*** Opening of Extract provided ***
BOSTON (CN) — The Supreme Court of Massachusetts, the state at the epicenter of a sex abuse scandal that has engulfed the Catholic Church for the past two decades, seemed eager Monday to shred one diocese's immunity defense against claims from a former altar boy.
“If priests are raping children, the civil courts can hold the bishop liable; I don’t have any problem with that,” Justice Scott Kafker declared this morning — an unusually predictive statement for oral arguments where the justices are normally loath to declare positions on the merits so openly.
Court records shield the name of the accuser in this case, John Doe, who says he was raped in the 1960s by Christopher Weldon, the once-beloved bishop of Springfield who built 11 churches as well as a convent and a hospital, started a Hispanic outreach program, and took part in the Second Vatican Council.
Doe brought suit for the abuse itself and separately accused the church of having covered up for Weldon and delayed finding the bishop responsible in an internal proceeding starting in 2014. The church eventually appointed a retired judge to investigate the bishop who died in 1982. After that judge deemed Doe's claims credible. Weldon’s remains were exhumed and moved to another state, his pictures were taken down from Catholic facilities, and a health care center named after him was given a different name.
Priest-abuse lawsuits against the Catholic Church usually end quietly. The Boston archdiocese has to date paid out more than $94 million in settlements, and the Springfield diocese has spent almost $15 million doing the same since 1992, with insurance covering $8.5 million of that sum.
In Doe’s case, however, the diocese chose to fight, arguing that it has “charitable immunity” under the common law prior to 1971, when the state legislature allowed charities to be sued with a $20,000 cap on liability.
“Did that immunity apply to intentional torts?” Justice David Lowy asked Monday, grilling the church's attorney, Michael McDonough of Egan, Flanagan & Cohen in Springfield.
McDonough argued that the diocese wasn’t liable unless the bishop was doing something that furthered its religious or charitable purposes, and raping children was “well afield” of that.
*** Close of Extract provided ***
*** Opening of Given entries ***
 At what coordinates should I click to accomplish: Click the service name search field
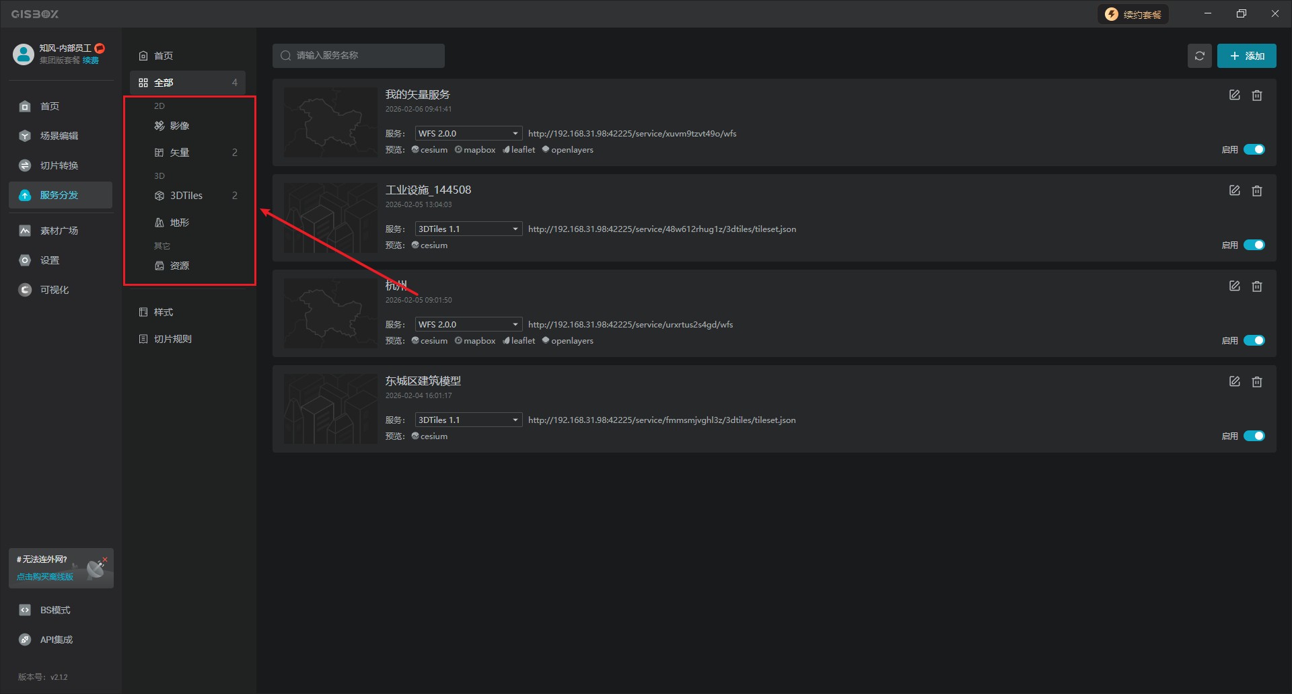[359, 56]
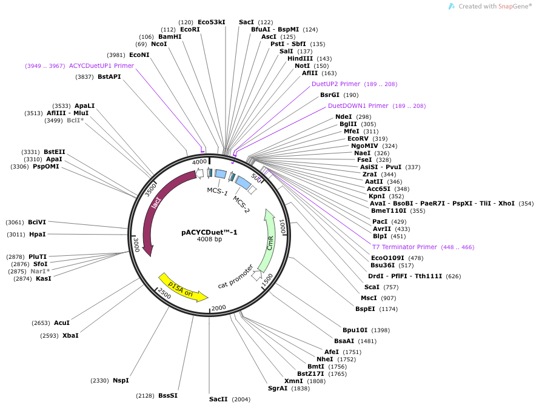Click the ACYCDuetUP1 Primer label
The height and width of the screenshot is (408, 536).
click(x=101, y=65)
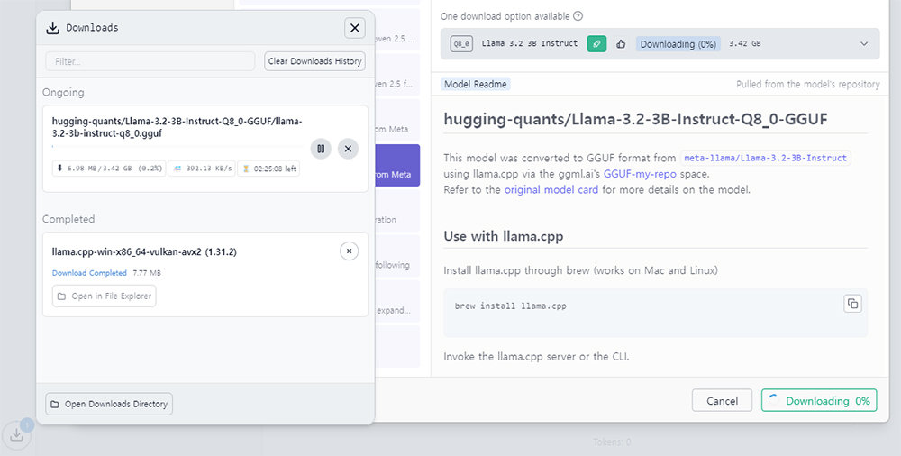This screenshot has height=456, width=901.
Task: Select the Model Readme tab
Action: coord(476,84)
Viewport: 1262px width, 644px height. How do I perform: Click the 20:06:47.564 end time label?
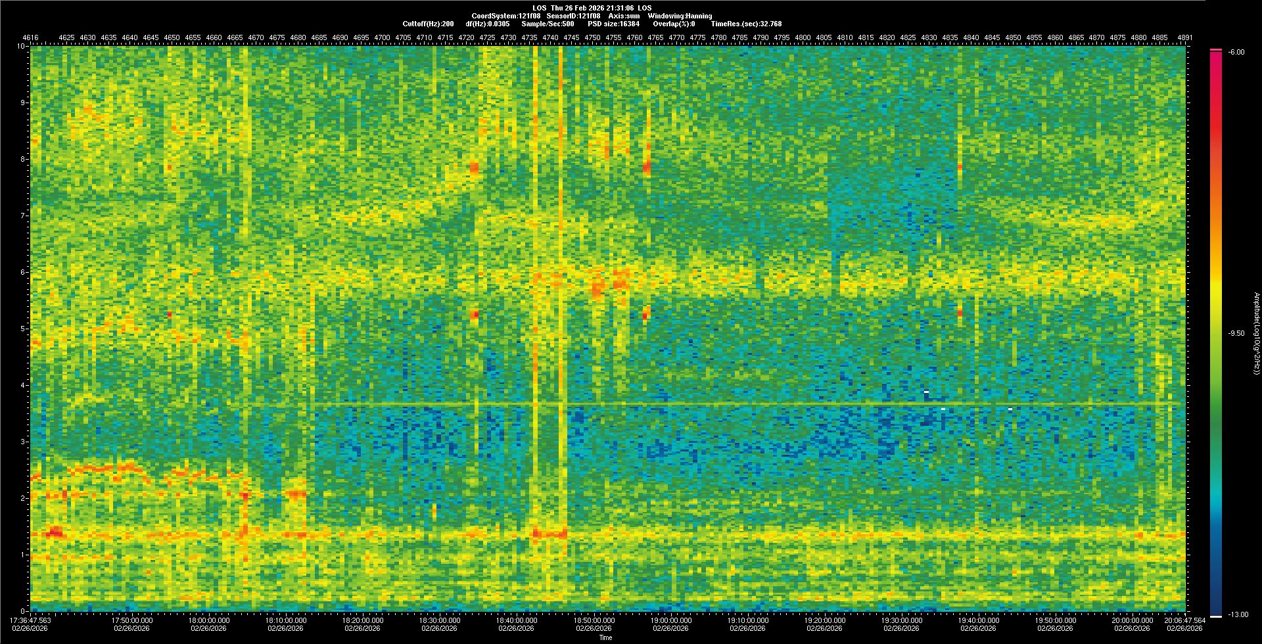pos(1185,620)
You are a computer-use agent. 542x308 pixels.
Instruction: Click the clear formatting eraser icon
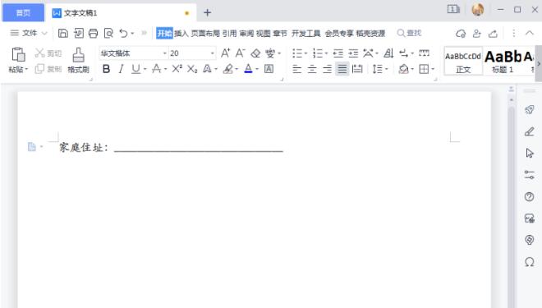click(x=255, y=53)
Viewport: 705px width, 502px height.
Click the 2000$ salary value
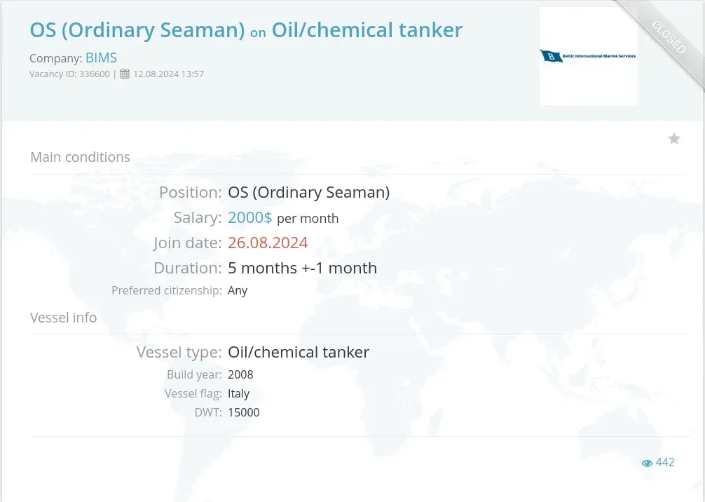(x=249, y=218)
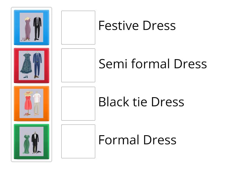Click the answer box beside Semi formal Dress

coord(78,65)
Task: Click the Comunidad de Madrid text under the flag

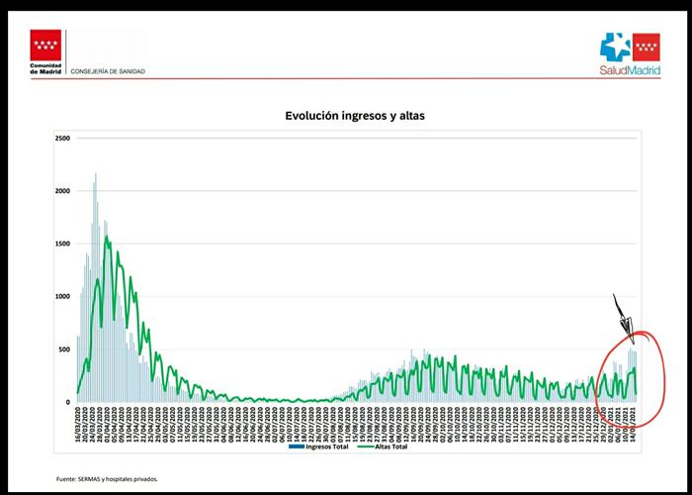Action: point(45,68)
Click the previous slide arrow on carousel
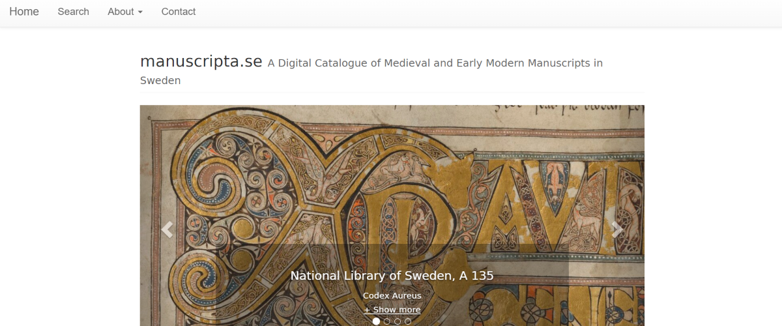 click(x=167, y=230)
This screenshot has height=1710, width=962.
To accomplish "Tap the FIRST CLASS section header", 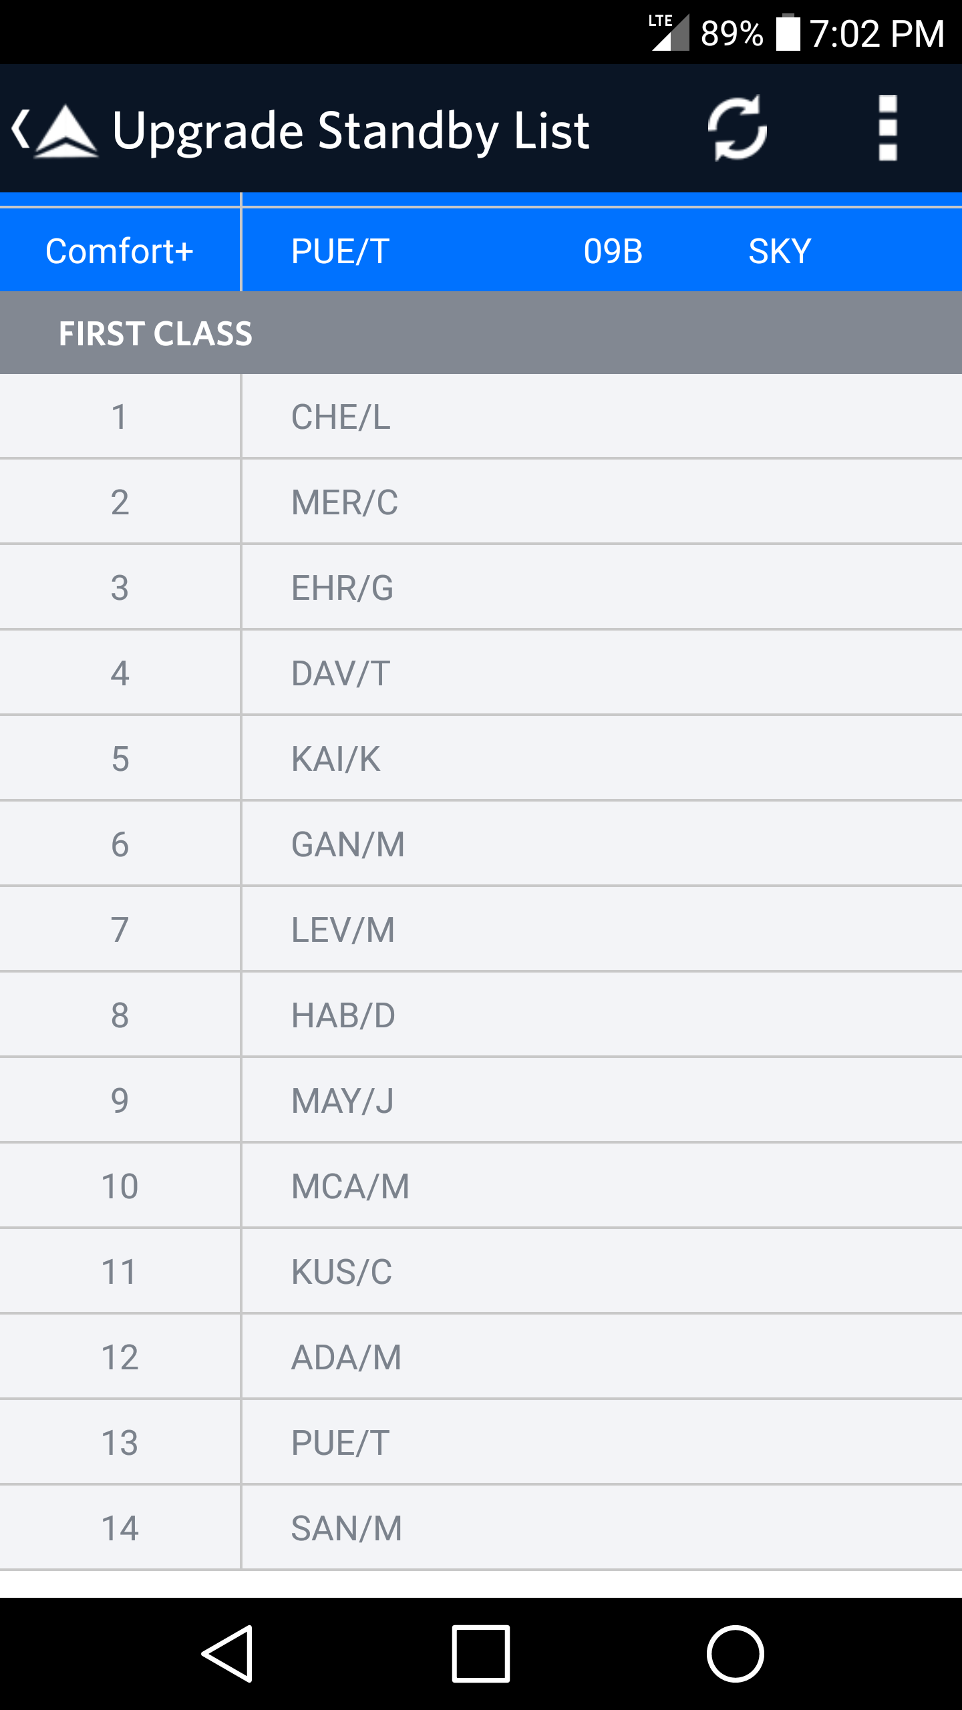I will tap(156, 333).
*** Close of Given entries ***
What to work on:
1. In the article about the Springfield diocese case, in what year did the state legislature allow charities to be sued?
2. For each statement, say yes or no depending on whether it agrees with the article about the Springfield diocese case, and quote the words that decide it. (a) The Springfield diocese has spent almost $15 million on settlements since 1992. (b) Bishop Weldon died in 2014. (c) Justice David Lowy asked whether the immunity applied to intentional torts.
3. Summarize the article about the Springfield diocese case in two sentences.

Per-task outputs:
1. 1971, with a $20,000 cap on liability.

2.
(a) Yes: "the Springfield diocese has spent almost $15 million doing the same since 1992"
(b) No: "the bishop who died in 1982"
(c) Yes: "“Did that immunity apply to intentional torts?” Justice David Lowy asked Monday"

3. The Supreme Court of Massachusetts seemed eager Monday to reject a diocese's immunity defense against an accuser who says he was raped in the 1960s by Christopher Weldon, the bishop of Springfield. Although priest-abuse lawsuits usually end quietly, the diocese chose to fight by claiming "charitable immunity" under the common law before 1971, and its attorney argued it wasn't liable unless the bishop was furthering its religious or charitable purposes.